* **Goal of the exercise**:
From the records, return each line that has the word "button" in it.
━━━ Provided entries ━━━
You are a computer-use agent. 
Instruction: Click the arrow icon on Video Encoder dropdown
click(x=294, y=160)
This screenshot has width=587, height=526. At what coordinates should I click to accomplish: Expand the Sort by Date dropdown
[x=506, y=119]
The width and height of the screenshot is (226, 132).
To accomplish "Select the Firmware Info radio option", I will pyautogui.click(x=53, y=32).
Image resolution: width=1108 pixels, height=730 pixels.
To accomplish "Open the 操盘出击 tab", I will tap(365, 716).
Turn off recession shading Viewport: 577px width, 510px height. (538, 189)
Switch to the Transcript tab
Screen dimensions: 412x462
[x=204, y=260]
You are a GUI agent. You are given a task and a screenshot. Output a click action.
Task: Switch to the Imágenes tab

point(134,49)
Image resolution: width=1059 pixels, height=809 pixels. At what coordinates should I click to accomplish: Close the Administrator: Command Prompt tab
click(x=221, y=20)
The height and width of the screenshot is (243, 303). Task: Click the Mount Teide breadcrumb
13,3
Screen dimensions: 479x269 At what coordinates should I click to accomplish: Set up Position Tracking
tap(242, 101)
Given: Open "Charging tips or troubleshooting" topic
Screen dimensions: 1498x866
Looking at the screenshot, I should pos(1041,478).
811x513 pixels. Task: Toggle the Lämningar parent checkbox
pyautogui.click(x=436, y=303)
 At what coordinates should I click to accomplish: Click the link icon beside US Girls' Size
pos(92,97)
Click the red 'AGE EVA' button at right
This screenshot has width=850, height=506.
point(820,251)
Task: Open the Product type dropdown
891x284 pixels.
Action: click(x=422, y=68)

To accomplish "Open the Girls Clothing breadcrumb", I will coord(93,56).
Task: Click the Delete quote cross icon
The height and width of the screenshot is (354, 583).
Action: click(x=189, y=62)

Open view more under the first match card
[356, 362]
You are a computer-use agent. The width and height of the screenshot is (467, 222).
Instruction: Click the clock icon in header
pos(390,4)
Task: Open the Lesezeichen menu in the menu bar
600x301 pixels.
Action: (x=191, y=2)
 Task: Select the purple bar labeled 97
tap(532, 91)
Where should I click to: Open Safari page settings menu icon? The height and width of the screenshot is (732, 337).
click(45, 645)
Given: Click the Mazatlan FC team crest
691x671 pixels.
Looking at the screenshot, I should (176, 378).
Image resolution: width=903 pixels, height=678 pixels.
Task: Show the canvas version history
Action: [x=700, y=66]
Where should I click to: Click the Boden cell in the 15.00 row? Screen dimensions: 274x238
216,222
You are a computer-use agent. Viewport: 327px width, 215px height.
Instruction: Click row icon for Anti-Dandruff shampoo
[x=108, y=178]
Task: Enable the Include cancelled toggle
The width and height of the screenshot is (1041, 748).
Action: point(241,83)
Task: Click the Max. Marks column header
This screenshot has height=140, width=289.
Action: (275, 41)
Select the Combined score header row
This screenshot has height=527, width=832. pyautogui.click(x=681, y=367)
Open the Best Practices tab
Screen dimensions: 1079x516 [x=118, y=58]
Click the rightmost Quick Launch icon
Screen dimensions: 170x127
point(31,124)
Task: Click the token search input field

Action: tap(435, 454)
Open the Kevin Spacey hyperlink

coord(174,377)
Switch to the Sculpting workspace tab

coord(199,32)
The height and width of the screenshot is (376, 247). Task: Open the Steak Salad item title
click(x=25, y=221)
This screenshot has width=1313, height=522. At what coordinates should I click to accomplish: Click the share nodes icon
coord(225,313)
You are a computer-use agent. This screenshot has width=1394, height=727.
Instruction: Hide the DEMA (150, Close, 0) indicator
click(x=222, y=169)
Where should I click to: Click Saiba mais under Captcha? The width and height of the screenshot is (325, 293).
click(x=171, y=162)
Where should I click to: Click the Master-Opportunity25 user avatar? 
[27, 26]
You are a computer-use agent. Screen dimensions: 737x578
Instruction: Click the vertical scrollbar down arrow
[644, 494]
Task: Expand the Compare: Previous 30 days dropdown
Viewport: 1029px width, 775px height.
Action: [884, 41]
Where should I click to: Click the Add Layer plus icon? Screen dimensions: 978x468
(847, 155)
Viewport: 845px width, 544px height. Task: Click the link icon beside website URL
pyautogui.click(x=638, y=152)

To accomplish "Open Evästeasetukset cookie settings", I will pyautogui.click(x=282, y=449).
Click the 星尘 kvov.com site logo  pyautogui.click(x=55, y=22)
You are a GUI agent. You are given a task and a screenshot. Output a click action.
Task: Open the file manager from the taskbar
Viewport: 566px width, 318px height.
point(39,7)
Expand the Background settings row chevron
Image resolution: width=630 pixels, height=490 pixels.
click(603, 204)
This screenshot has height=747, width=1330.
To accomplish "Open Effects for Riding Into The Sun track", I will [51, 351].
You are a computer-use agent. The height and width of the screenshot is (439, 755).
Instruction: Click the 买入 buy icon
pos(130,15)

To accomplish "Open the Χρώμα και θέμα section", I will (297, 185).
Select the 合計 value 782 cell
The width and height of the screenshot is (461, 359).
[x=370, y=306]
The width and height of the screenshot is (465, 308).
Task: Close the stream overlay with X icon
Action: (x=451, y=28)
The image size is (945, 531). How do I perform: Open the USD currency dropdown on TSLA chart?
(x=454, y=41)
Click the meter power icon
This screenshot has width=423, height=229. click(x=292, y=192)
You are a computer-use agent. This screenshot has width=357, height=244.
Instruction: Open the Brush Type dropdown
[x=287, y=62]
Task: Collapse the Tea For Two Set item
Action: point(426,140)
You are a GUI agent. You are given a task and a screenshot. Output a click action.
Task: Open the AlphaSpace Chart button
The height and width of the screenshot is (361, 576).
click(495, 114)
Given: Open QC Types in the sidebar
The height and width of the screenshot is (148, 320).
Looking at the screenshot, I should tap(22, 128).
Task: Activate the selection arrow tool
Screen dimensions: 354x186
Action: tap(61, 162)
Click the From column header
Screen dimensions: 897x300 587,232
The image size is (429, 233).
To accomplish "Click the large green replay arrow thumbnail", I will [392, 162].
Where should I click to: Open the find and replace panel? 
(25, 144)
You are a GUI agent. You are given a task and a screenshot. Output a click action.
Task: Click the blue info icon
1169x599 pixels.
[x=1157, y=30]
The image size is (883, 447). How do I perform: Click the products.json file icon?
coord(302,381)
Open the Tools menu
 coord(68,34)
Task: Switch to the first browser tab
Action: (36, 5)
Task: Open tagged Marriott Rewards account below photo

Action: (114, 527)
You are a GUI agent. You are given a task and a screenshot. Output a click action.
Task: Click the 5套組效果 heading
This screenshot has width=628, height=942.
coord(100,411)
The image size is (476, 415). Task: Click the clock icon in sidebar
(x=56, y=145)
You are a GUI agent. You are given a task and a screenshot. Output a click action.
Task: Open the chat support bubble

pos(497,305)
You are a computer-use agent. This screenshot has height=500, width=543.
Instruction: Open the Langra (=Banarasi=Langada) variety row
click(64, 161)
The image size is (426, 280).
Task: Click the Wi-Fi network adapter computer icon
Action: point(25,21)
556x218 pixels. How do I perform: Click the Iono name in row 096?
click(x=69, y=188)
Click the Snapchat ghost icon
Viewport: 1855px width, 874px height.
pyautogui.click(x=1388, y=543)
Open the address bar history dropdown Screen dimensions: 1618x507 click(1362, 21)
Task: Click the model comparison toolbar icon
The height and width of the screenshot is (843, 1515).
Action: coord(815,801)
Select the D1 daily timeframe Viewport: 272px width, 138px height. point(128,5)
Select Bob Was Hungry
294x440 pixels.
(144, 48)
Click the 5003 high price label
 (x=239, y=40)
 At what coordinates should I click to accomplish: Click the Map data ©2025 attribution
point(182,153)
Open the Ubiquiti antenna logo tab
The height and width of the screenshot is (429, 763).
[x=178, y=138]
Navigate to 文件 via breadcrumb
━━━
* **Task result**:
Click the red 'AGE EVA' button at right
Task: Open the AlphaSpace Chart button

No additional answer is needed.